### TASKS TO COMPLETE
1. Retype the stretch from "This wonderful post" through "mysterious and unexplainable?" in the post on writing male characters, keeping every character unchanged.
2. According to the post on writing male characters, which relationship in THESE GENTLE WOUNDS has received the most attention so far?

This wonderful post on gender by Sashi Kaufman got me thinking. So far I haven't gotten the "why are you writing books with male protagonists when you're not a guy?" questions, but I'm expecting them to start coming in any day.Like Sashi, I was brought up to believe that it isn't who or how you love that matters, but THAT you love.
And gender hasn't been something that's been an issue for me in choosing friends. I never really thought about it like that. So I always find that question a bit off-putting. Am I not meant to understand men/boys? Am I meant to think of the "other" gender as something mysterious and unexplainable?
In addition to being a female who is writing male characters, I'm also an only child. But the relationship that has so far gotten the most attention in THESE GENTLE WOUNDS isn’t the one between Gordie and his first girlfriend, even though I have years of personal experience with romantic relationships to draw on, it’s the one between Gordie and his older brother, Kevin – a relationship I’ve obviously never had.

### ENTRIES SUPPLIED
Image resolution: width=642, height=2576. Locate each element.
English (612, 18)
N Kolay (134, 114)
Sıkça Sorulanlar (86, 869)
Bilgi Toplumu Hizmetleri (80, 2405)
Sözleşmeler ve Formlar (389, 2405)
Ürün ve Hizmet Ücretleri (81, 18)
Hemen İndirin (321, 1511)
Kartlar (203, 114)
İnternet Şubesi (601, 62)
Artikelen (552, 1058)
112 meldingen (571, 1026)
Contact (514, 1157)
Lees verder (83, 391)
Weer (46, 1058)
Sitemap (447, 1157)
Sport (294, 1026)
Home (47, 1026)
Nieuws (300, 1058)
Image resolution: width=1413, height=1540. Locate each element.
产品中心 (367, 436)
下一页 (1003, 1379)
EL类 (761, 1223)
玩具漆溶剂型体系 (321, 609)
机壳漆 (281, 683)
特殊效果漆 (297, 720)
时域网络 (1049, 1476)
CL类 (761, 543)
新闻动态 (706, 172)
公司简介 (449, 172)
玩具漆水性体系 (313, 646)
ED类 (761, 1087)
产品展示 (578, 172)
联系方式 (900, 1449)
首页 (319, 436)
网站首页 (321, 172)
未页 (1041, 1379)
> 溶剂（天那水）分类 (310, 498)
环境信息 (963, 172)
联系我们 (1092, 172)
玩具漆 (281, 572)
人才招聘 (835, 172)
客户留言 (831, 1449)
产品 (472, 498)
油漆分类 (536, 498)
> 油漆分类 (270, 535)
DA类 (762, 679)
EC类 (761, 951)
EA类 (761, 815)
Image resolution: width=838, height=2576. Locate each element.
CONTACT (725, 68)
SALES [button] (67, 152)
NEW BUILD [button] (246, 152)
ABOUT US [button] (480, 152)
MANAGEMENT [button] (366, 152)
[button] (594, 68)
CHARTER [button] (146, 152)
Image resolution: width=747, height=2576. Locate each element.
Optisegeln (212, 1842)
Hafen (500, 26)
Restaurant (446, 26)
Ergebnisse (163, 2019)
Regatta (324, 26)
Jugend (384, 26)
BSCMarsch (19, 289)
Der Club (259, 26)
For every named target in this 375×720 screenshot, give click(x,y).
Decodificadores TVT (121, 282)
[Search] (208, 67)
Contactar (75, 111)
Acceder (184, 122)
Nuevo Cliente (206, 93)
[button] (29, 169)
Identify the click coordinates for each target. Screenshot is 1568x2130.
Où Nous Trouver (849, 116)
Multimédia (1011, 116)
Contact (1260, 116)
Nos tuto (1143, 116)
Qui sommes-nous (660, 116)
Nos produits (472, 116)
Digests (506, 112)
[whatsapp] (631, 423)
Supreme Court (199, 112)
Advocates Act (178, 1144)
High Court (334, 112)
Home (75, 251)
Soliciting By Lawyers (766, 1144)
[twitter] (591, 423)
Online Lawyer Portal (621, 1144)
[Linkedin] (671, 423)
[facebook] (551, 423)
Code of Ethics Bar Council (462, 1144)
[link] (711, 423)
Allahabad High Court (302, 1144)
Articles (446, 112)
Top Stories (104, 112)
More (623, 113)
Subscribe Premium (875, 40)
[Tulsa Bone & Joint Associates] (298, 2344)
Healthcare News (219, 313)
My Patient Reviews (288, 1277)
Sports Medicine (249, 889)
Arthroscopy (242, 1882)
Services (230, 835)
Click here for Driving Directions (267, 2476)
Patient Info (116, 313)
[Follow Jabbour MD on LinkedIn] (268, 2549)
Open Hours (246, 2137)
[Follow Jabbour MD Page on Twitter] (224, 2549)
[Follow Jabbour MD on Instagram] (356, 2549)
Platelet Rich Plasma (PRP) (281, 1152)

### ANSWERS
1.
This wonderful post on gender by Sashi Kaufman got me thinking. So far I haven't gotten the "why are you writing books with male protagonists when you're not a guy?" questions, but I'm expecting them to start coming in any day.Like Sashi, I was brought up to believe that it isn't who or how you love that matters, but THAT you love.
And gender hasn't been something that's been an issue for me in choosing friends. I never really thought about it like that. So I always find that question a bit off-putting. Am I not meant to understand men/boys? Am I meant to think of the "other" gender as something mysterious and unexplainable?

2. The relationship between Gordie and his older brother, Kevin.